Here's another outstanding editorial from the Roanoke Times.

I've decided to believe they've kicked their work up a notch since I vacated the Commonwealth. It helps me sleep at night.


Christian bullies manufactured this 'War on Christmas'
By Dan Radmacher

I remember a time when people of faith bemoaned the over-commercialization of Christmas.

Now some are shouting persecution because sales clerks at some stores are wishing customers "Happy Holidays" instead of "Merry Christmas" or because the tree behind the City Market building was called a holiday tree in press releases instead of a Christmas tree last year.

When it comes to persecution, Christians have come a long way from being fed to the lions, my friends.

All this "War on Christmas" nonsense was manufactured in 2004 by that sanctimonious hypocrite Bill O'Reilly to bump up ratings -- and maybe distract attention from that whole unfortunate sexual harassment/phone sex episode.

He and Sean Hannity teamed up to try to browbeat Macy's, Target, Wal-Mart and other retailers into shouting, "Christmas! Christmas! Christmas!" at their customers until everyone feels the love of Jesus deep in their eardrums.

More recently, they've been singling out retailers who trumpet "Holiday sales" rather than "Christmas sales" in advertisements.

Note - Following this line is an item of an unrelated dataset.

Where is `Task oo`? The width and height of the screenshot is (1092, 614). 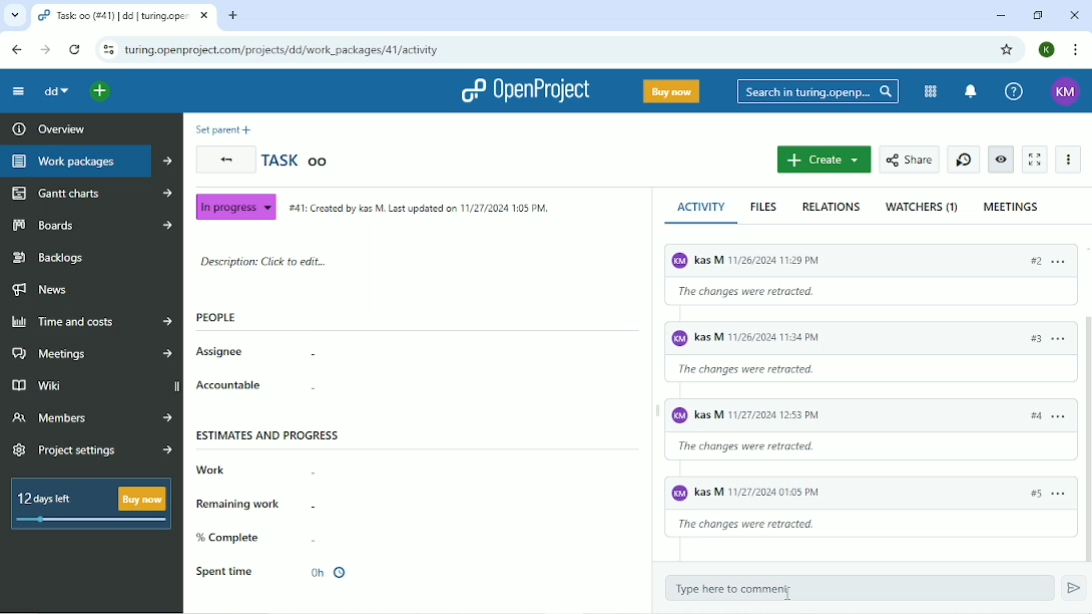 Task oo is located at coordinates (296, 159).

Amusingly enough, last year O'Reilly and friends got busted red-handed selling "holiday" ornaments on the Fox News Web store. The blurb for one ornament even said, "Put your holiday tree in the 'No Spin Zone' with this silver glass 'O'Reilly Factor' ornament."

Whose side are you on, Bill?

I'll admit that I find it silly to refer to "holiday trees." However, those who pride themselves on being good Christians might realize that the Christmas tree is pagan in origin, and that the Bible criticizes the practice: "For the customs of the people are vain: for one cutteth a tree out of the forest, the work of the hands of the workman, with the axe. They deck it with silver and with gold; they fasten it with nails and with hammers, that it move not" -- Jeremiah 10:3-4.

But what's so wrong with "Happy Holidays" as a season greeting? The word holiday, after all, is derived from holy day.

More to the point, what is un-Christian about taking a little extra care not to make a non-Christian feel excluded this time of year? You don't love your neighbors by rubbing their faces in beliefs they do not share.

But the biggest reason many Christians like me can't get agitated about the so-called "War on Christmas" is that there is so little evidence that such a war is happening.

Christmas decorations started going up in the malls before Halloween, for heaven's sake.

Last I looked, Christmas retained its status as a federal holiday. Christmas specials still fill the airwaves

And in a nation where, as O'Reilly likes to point out, something like 90 percent of the population celebrates Christmas in one fashion or another, I don't believe a war on Christmas is even possible.

Other than a pathetic attempt to boost O'Reilly's ratings, I think the whole brouhaha is little more than an excuse for the Christian majority to excuse holiday excesses that only recently were cause for guilt.

There's an unattractive undercurrent of intimidation in all of this.

As Washington Post columnist Ruth Marcus wrote last year during a similar outbreak of Yuletide battle fever, "There is an ugly, bullying aspect to this dispute, in which the pro-Christmas forces are not only asking, reasonably, that their religion be treated with equal status and respect but in which they are attacking legitimate efforts at inclusivity."

O'Reilly is not the first to allege a war on Christmas. An article last year on the anti-Fox News Web site News Hounds recalled that Henry Ford made the same allegation in his anti-Semitic tract, "The International Jew."

It was also a favorite refrain of the John Birch Society in the late 1950s.

What happened to the days when the main concern of Christians at Christmas was that the true meaning of the season would be lost amidst all the hoopla over Santa Claus, Rudolph and the unrelenting pressure to spend, spend, spend?

Here's a hint, Mr. O'Reilly: The true meaning has nothing to do with whether the Wal-Mart greeter says, "Merry Christmas" to you when you walk in the door.

If there is a war on Christmas, I think people like Bill O'Reilly are on the wrong side.

Radmacher is the editorial page editor of The Roanoke Times.